### WHAT IS ASKED
Collect every line in the entries below that contains the string "Please".
Start of RECORDS PROVIDED
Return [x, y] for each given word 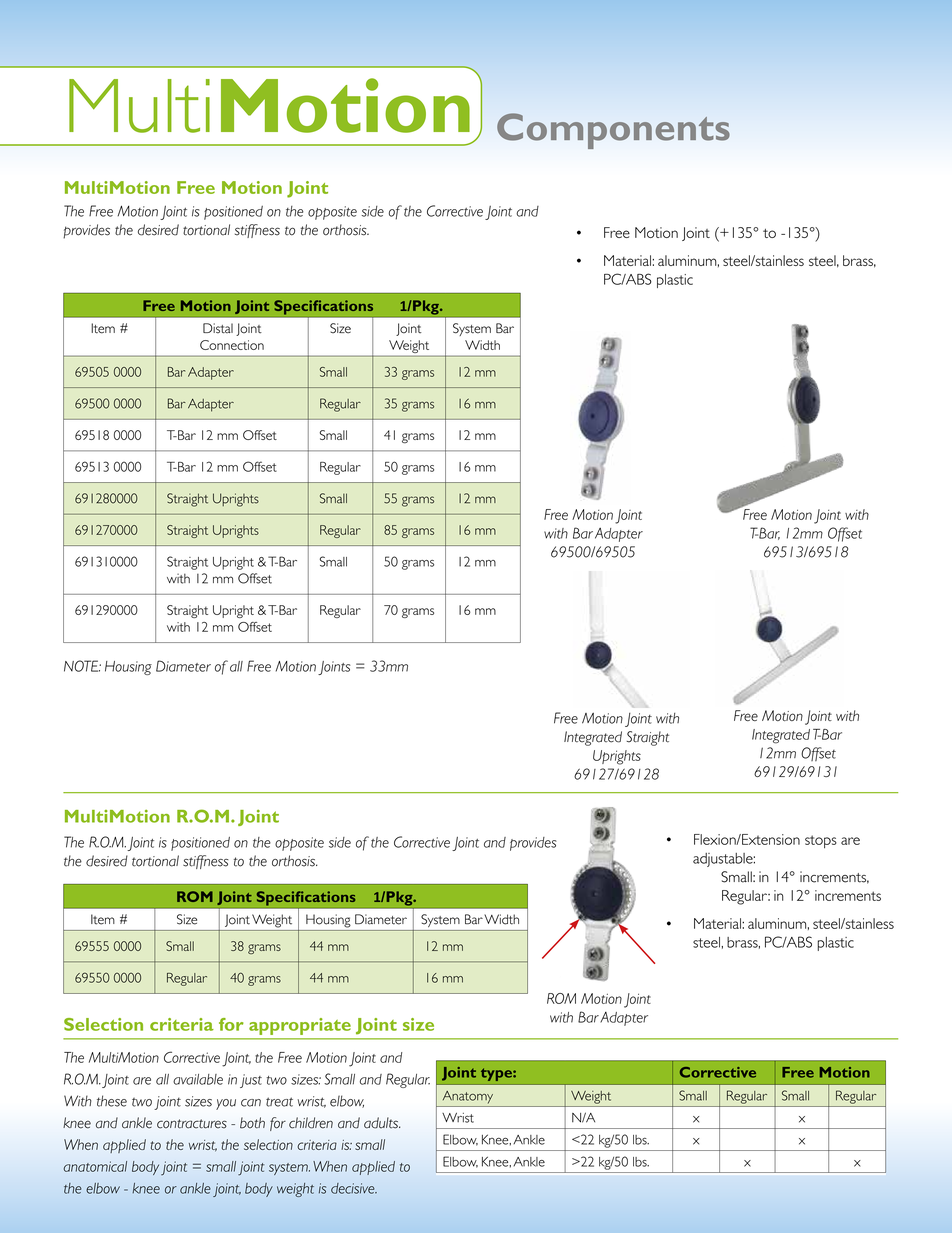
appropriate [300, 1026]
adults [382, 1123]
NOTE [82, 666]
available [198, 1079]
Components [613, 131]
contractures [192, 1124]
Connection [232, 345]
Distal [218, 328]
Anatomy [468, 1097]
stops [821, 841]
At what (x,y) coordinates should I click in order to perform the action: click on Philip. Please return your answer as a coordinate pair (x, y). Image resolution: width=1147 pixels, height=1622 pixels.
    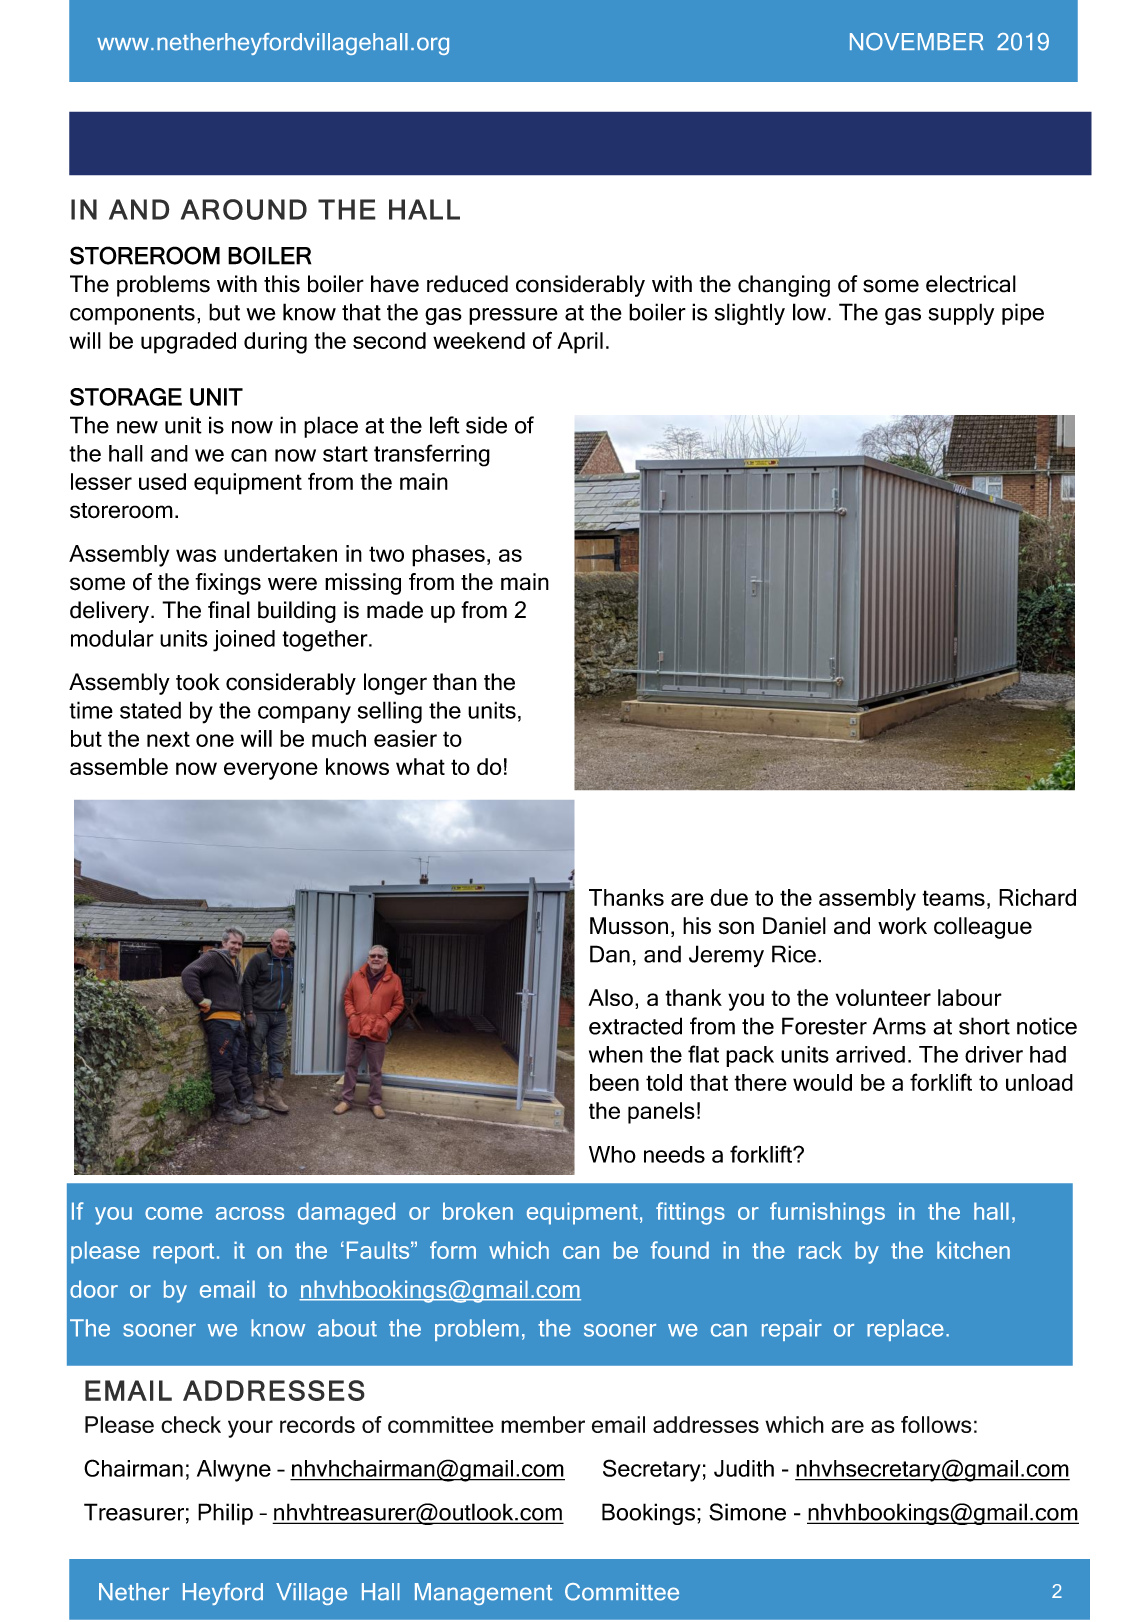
End of RECORDS PROVIDED
### RESULT OF THIS TASK
At what (x,y) coordinates should I click in order to perform the action: click on Philip. Please return your answer as a coordinate pair (x, y). Image resolution: width=1147 pixels, height=1622 pixels.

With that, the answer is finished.